Kennedy told a meeting of international lawyers in Washington Friday that judges must be willing to re-examine their premises. His remarks sounded like a partial explanation of his votes in two recent cases involving race, in which he uncharacteristically sided with liberal justices.
Kennedy has rarely voted to uphold racial preferences in more than 28 years on the Supreme Court. Yet he cast the crucial vote and wrote the court's opinion in June to allow the University of Texas to consider race in admissions. He also was the decisive vote in 2015 to preserve certain kinds of housing discrimination claims.
"To re-examine your premise is not a sign of weakness of your judicial philosophy. It's a sign of fidelity to your judicial oath," Kennedy said at the International Bar Association meeting at which he discussed the importance of the rule of law in the United States and abroad.
He spoke with dismay about a decline in the level of civil discourse, which he termed hostile and fractious. "I'm not talking just about the elections.
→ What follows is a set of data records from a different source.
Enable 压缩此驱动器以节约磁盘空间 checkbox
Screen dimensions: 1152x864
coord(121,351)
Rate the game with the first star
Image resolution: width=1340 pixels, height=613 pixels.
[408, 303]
That's part of it," he said.
Kennedy is now the longest-serving justice since Antonin Scalia's death in February.
He often sparred with Scalia over the role of foreign law in Supreme Court decisions. Scalia said it had no place at all.
"Is the Supreme Court being controlled by international institutions, international laws? No," Kennedy said emphatically. "We're saying we can look elsewhere to see what works, what's just and what fits with our Constitution. ... The framers wanted us to do that."